Registros de localização de palavras e elementos
__________

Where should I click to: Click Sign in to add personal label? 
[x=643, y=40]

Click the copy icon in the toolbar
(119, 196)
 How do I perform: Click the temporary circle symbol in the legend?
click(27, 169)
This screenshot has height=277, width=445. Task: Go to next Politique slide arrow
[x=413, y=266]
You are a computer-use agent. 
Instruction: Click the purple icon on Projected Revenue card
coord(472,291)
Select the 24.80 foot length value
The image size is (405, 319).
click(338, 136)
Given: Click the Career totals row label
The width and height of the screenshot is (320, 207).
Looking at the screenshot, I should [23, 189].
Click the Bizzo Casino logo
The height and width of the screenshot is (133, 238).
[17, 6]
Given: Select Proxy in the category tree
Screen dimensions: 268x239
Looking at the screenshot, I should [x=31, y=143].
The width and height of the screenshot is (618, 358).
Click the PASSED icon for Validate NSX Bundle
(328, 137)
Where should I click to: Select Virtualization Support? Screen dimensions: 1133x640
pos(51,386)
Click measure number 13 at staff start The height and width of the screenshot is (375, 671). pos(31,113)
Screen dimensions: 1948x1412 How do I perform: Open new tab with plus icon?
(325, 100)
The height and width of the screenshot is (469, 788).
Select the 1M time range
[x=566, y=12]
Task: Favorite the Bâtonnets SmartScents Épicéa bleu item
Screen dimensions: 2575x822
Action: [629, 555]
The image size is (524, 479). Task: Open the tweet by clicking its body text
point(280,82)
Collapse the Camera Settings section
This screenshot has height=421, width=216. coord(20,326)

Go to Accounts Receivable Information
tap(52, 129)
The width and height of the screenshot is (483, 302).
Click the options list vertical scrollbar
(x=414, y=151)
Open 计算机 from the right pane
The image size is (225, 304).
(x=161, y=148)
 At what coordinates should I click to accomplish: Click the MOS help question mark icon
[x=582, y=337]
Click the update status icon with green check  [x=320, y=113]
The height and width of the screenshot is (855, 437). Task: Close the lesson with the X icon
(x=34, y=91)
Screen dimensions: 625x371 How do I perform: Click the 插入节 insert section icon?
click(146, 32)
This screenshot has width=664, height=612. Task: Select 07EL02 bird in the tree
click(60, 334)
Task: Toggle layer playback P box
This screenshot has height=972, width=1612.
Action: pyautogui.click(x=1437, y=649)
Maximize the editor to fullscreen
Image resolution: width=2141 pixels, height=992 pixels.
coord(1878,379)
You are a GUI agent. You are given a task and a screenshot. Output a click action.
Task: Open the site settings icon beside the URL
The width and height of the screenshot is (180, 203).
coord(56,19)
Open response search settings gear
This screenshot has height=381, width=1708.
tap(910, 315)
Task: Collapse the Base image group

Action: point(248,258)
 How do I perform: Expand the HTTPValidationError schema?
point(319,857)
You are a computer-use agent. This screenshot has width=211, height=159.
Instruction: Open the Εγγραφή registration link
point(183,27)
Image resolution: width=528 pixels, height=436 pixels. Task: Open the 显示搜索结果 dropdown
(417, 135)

__________

Objetivo ->
Converta em tabela Markdown, com as colunas Nº e Linha, o trecho que vai da linha que contém "At what coordinates" até a última linha, ambas incluídas. Numere cada linha e omita as linhas em branco.

Resposta ->
| Nº | Linha |
|---|---|
| 1 |  At what coordinates should I click to accomplish: Click the MOS help question mark icon |
| 2 | [x=582, y=337] |
| 3 | Click the update status icon with green check  [x=320, y=113] |
| 4 | The height and width of the screenshot is (855, 437). Task: Close the lesson with the X icon |
| 5 | (x=34, y=91) |
| 6 | Screen dimensions: 625x371 How do I perform: Click the 插入节 insert section icon? |
| 7 | click(146, 32) |
| 8 | This screenshot has width=664, height=612. Task: Select 07EL02 bird in the tree |
| 9 | click(60, 334) |
| 10 | Task: Toggle layer playback P box |
| 11 | This screenshot has height=972, width=1612. |
| 12 | Action: pyautogui.click(x=1437, y=649) |
| 13 | Maximize the editor to fullscreen |
| 14 | Image resolution: width=2141 pixels, height=992 pixels. |
| 15 | coord(1878,379) |
| 16 | You are a GUI agent. You are given a task and a screenshot. Output a click action. |
| 17 | Task: Open the site settings icon beside the URL |
| 18 | The width and height of the screenshot is (180, 203). |
| 19 | coord(56,19) |
| 20 | Open response search settings gear |
| 21 | This screenshot has height=381, width=1708. |
| 22 | tap(910, 315) |
| 23 | Task: Collapse the Base image group |
| 24 | Action: point(248,258) |
| 25 |  How do I perform: Expand the HTTPValidationError schema? |
| 26 | point(319,857) |
| 27 | You are a computer-use agent. This screenshot has width=211, height=159. |
| 28 | Instruction: Open the Εγγραφή registration link |
| 29 | point(183,27) |
| 30 | Image resolution: width=528 pixels, height=436 pixels. Task: Open the 显示搜索结果 dropdown |
| 31 | (417, 135) |